YOUR TASKS:
• A. Check each statement against the MADC-1 article below. Answer yes or no and quote the words that decide it: (i) MAG-62 was commissioned at Marine Corps Air Station Cherry Point; (ii) MAG-62 arrived at MCAF Newport on February 15; (iii) MADC-1 was decommissioned in December 1945.
• B. Write what comes next in the MADC-1 article below, picking up after its final sentence.

--- start TEXT SHOWN ---

Marine Air Defense Command 1 (MADC-1) was a United States Marine Corps aviation command and control unit based in Okinawa, Japan. Originally commissioned in April 1944 as Marine Aircraft Group 62 (MAG-62), the higher headquarters for new PBJ squadrons that were training on the east coast of the United States.  In late 1944, MAG-62 was tasked with joining the 2nd Marine Aircraft Wing on Okinawa to serve as an additional headquarters element for all of the disparate forces that fell under the command of the Tactical Air Force, Tenth Army.  On August 15, 1945, MAG-62 was re-designated as Marine Air Defense Command 1.  MADC-1 was a short lived unit that was decommissioned on November 30, 1945, shortly after the surrender of Japan.

Mission
Organize and train both ground personnel and aircrew for Marine Corps PBJ squadrons.

History

World War II

Marine Aircraft Group 62
Marine Aircraft Group 62 was commissioned on April 1, 1944, at Marine Corps Air Station Cherry Point, North Carolina.  On August 3, 1944, MAG-62 was transferred under the control of the 9th Marine Aircraft Wing.  The group was responsible for overseeing the training pilots, navigators, radiomen, gunners, and maintainers for the newly formed Marine Corps PBJ bomber squadrons.  On November 8, 1944, Marine Aircraft Group 34 was assigned to MAG-62 for temporary duty.  The Group transferred 67 PBJ variants to MAG-34 on February 3 at the direction of Wing Aircraft Transfer Authority #13-1945.  MAG-62 departed MCAS Cherry Point on February 15 headed for Marine Corps Air Facility Newport, Arkansas arriving February 17.  At the time of the movement to MCAF Newport, the group consisted of a Headquarters Squadron, Service Squadron and one flying squadron, VMB-614.  On March 1, all Marine Corps SBD and SB2C aircraft at MCAF Newport were transferred to MAG-62.  These older model aircraft were then transferred to numerous other Navy and Marine Corps facilities throughout the United States.

--- end TEXT SHOWN ---
--- start MATERIAL SHOWN ---

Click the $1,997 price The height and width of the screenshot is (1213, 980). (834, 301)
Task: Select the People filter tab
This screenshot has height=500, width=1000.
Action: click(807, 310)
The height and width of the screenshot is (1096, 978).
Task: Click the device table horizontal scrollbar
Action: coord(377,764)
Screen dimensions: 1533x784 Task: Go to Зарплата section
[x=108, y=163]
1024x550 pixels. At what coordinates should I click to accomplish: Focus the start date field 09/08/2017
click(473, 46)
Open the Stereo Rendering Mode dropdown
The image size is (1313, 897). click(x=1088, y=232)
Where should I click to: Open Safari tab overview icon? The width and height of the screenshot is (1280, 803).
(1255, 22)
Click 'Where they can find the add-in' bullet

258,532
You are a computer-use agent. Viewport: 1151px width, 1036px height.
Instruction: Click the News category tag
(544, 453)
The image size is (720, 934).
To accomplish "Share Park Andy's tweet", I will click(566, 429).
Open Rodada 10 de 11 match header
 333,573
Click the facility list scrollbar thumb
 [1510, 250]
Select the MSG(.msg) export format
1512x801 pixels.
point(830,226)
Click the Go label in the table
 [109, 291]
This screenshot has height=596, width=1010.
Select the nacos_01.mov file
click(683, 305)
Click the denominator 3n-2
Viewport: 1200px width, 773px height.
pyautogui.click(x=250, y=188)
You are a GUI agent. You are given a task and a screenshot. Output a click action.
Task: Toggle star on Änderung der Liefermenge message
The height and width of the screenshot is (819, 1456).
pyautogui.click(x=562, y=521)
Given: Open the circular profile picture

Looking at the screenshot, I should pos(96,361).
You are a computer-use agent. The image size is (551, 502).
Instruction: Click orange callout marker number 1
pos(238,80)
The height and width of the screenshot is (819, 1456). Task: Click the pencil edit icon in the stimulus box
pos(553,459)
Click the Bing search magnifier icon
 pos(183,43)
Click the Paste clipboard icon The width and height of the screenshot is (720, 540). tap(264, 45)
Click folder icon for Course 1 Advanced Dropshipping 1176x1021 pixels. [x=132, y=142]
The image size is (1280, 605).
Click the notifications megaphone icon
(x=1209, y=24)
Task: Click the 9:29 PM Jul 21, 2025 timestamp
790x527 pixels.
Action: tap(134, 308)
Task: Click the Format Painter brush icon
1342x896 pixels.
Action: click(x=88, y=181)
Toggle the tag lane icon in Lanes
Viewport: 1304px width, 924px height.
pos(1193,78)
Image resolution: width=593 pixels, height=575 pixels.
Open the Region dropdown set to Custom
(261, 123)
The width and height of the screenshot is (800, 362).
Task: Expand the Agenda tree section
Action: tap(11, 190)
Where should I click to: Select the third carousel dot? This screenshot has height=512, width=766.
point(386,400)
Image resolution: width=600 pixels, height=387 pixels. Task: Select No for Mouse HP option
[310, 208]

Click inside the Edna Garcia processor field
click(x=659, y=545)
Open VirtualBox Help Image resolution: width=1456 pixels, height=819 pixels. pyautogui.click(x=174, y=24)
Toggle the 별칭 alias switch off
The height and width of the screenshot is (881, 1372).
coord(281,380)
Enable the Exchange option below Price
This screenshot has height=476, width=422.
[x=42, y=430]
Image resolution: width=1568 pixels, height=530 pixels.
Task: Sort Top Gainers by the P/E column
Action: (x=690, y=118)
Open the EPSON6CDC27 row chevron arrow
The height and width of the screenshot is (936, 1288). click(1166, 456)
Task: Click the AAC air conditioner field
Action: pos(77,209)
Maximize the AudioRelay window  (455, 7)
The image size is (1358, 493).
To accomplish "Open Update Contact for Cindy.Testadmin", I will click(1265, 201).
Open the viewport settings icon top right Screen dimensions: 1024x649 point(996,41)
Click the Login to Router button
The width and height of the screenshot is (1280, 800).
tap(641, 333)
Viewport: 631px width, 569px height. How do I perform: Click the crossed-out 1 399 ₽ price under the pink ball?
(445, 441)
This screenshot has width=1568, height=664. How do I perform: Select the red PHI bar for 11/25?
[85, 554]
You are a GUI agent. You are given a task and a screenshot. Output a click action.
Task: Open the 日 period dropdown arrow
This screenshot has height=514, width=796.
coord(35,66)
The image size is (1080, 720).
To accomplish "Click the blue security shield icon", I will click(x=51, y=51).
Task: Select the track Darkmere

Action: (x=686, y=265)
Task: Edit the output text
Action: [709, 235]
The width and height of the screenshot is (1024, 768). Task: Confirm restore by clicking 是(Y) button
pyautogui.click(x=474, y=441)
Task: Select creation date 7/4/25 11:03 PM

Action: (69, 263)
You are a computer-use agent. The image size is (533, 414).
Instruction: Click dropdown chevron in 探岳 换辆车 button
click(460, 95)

--- end MATERIAL SHOWN ---

EXPECTED ANSWERS:
• A.
(i) Yes: "Marine Aircraft Group 62 was commissioned on April 1, 1944, at Marine Corps Air Station Cherry Point, North Carolina."
(ii) No: "MAG-62 departed MCAS Cherry Point on February 15 headed for Marine Corps Air Facility Newport, Arkansas arriving February 17."
(iii) No: "decommissioned on November 30, 1945"

• B.
On April 23, 1945, MAG-62, with Headquarters Squadron 62 as the only subordinate unit, detached from the 9th MAW and departed MCAF Newport headed for California to join Marine Fleet Air, West Coast.  The Group arrived at Port Hueneme on April 27 where it was ordered to join the 2nd Marine Aircraft Wing on Okinawa.  The Group departed Port Hueneme on May 5 via military shipping and arrived at Okinawa on July 2.  Upon coming ashore, a temporary camp site was established in the vicinity of Awase Airfield.

Marine Air Defense Command 1

On August 1, 1945, MAG-62 was re-designated at Marine Air Defense Command 1.  For most of August, the MADC-1 focused on the construction of its headquarters area, Camp William Wallace, in the vicinity of Awase Airfield.  The group was co-located with Marine Air Defense Command 2 on a hilltop just to the north of Nakagusuku Castle overlooking Nakagusuku Bay.  Both units worked together to coordinate the air defense of Okinawa through the end of the war.

Commanding Officers
Col Byron F. Johnson (April 1, 1944 - September 22, 1944)
Col Thomas J. Walker Jr. (September 23, 1944 - March 1, 1945)
Col Carl J. Fleps (March 2, 1945 - August 31, 1945)
Col William C. Lemly (September 1, 1945 - November 30, 1945)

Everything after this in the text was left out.